[Start of Attachment]
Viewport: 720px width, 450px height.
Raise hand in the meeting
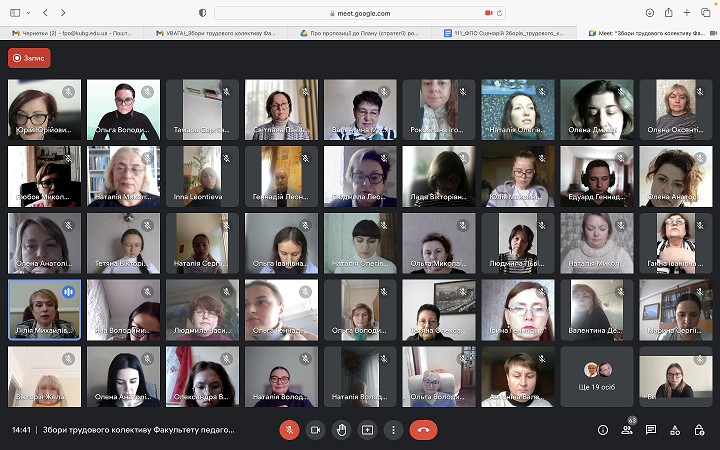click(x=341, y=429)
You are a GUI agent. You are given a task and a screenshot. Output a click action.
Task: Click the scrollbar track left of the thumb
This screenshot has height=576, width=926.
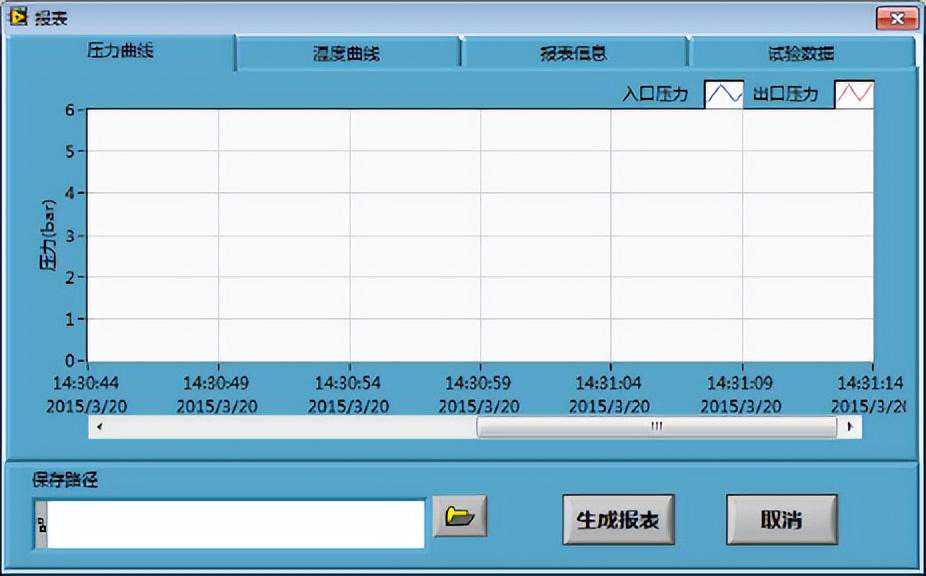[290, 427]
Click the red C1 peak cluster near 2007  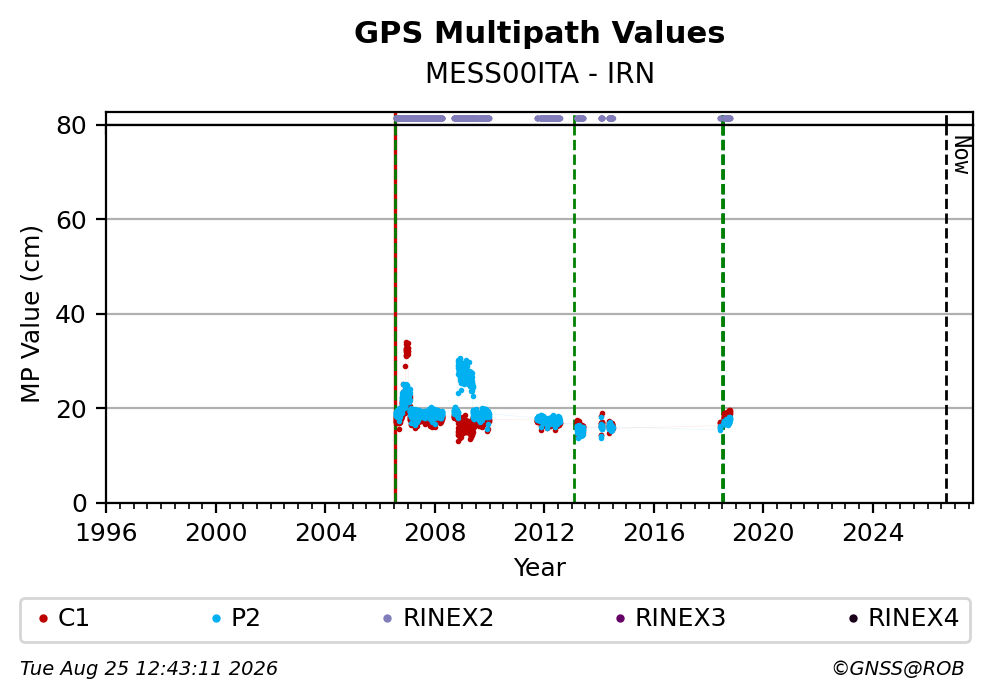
[End of Attachment]
[Start of Attachment]
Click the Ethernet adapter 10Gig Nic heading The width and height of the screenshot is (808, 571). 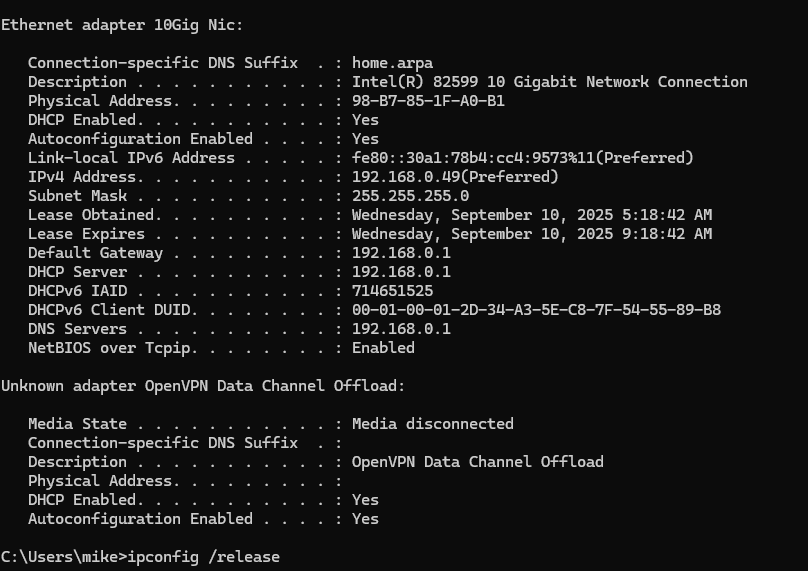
[End of Attachment]
■ Task description
Transcribe only the lines above that start at the line containing "Viewport: 720px width, 450px height." and end at the line containing "Click the red C1 peak cluster near 2007". Omit pictures.

■ Solution to this problem
Viewport: 720px width, 450px height.
Raise hand in the meeting
click(x=341, y=429)
You are a GUI agent. You are given a task and a screenshot. Output a click action.
Task: Click the scrollbar track left of the thumb
This screenshot has height=576, width=926.
[290, 427]
Click the red C1 peak cluster near 2007  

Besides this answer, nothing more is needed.